═══ Source material ═══
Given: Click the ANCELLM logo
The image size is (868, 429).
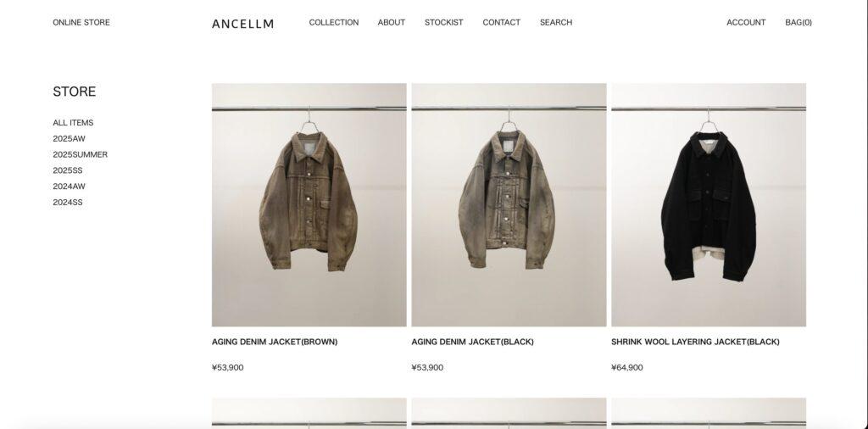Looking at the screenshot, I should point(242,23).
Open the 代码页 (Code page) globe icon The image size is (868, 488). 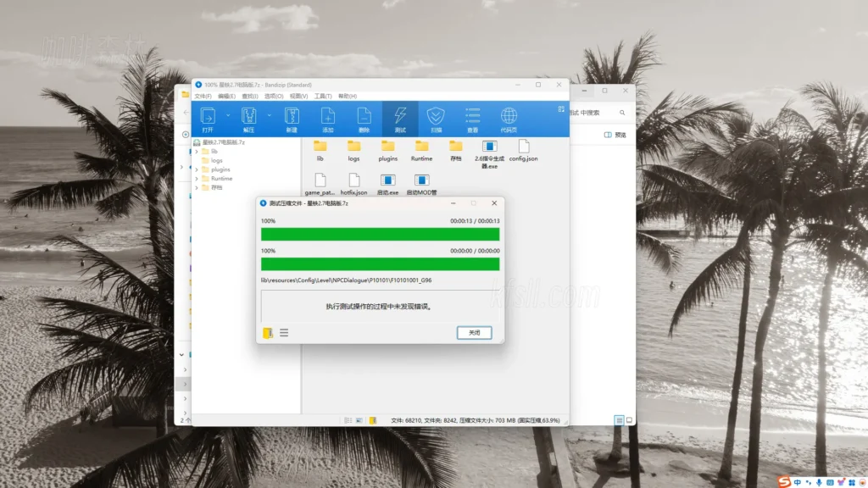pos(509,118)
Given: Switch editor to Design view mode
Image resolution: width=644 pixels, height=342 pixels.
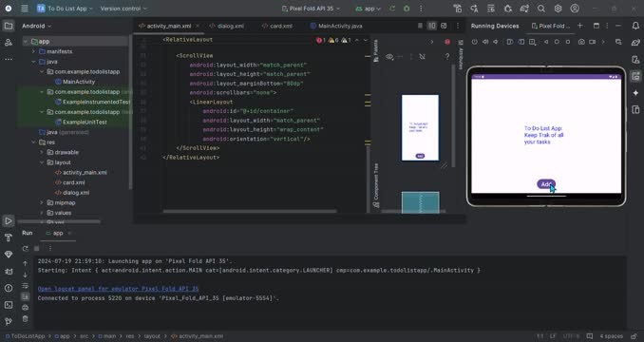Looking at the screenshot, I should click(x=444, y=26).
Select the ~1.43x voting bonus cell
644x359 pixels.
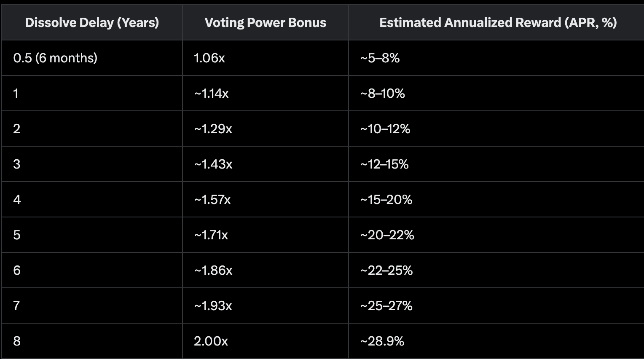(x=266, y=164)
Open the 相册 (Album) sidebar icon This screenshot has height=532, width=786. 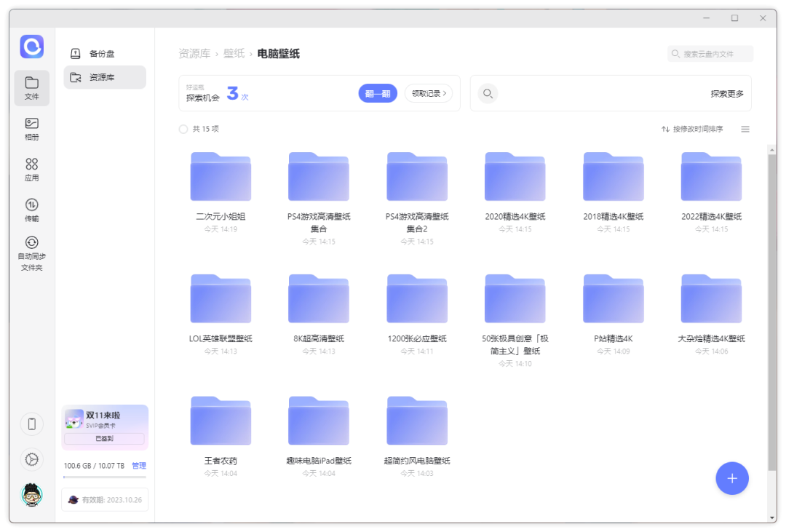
═══
• Task statement: Exactly the lines from the line with "Select the ~1.43x voting bonus cell" through the end of the data are to be reproduced, and no picture is to be included.

• Solution below:
Select the ~1.43x voting bonus cell
644x359 pixels.
(x=266, y=164)
Open the 相册 (Album) sidebar icon This screenshot has height=532, width=786. 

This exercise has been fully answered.